I will kill their brothers, sisters and cousins. I will kill their parents, children, neighbors, coworkers, and lovers. I will kill them all. I will kill their queen.
An Open Letter to the ants in my kitchen:
Do you remember Friday, October 19th? You probably don't. It was probably just a day, like any other day, where pheromone X led you down path Y to food item Z. In this case, however, path Y led to my kitchen.
I thought we had a deal. The deal was that you stayed out of my house, and I stayed not killing you. Now, I understand that mistakes happen. I'm sure that the construction in our house (and by construction I'm referring to the weekly visit by a subcontractor where he hammers a single nail into a piece of wood, and then carefully removes the nail so as to leave no trace of any progress) has disturbed your normal foraging paths. Also, the beginning of this year's rainy season has undoubtedly thrown your usual methodical food gathering patterns into disarray.
I get this.
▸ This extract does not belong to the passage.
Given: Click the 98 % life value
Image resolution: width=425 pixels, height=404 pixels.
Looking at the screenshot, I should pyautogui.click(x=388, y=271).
I'm a reasonable man. However, all that being said, get the fuck out of my kitchen.
Lord knows I'm not the best communicator. I'm sure Hank has dozens of stories about times when I was unclear about my feelings or what I needed done to my penis, but I think I made my point clear on Friday morning when I killed every single one of you in sight. I sprayed down hundreds of you with counter soap and then squished any stragglers with my thumb. Was that not effective communication? Do we need to do some mirroring exercises?
Echo this back to me: I will kill you all.
If there was some pheromone I could spray on the ground with my butt to convince you to leave, I would do that for you. Like I said, I'm a reasonable man. However, although my butt does emit a variety of unpleasant odors, none of them have convinced you to vacate my kitchen, so I've moved to Plan B. That's the plan where I kill you all.
Today I stocked up on Raid Ant Spray. I used that to spray the perimeter of my house. If you're outside of my house, you should probably stay here. If you're already inside, then please come and enjoy some death.
I also bought ant traps. They are filled with death and are quite delicious. I encourage you to share some of the deathiness with the queen. Please.
I'm also fully loaded up on 409. That's the stuff I keep squirting that kills you. Remember dying today? That was the 409! It's the last line of defense. It's also quick and kind of fun.
So, pick your poison, ants. I've got three ways to kill you, not including my blood-thirsty thumb or my "pheromone" filled ass.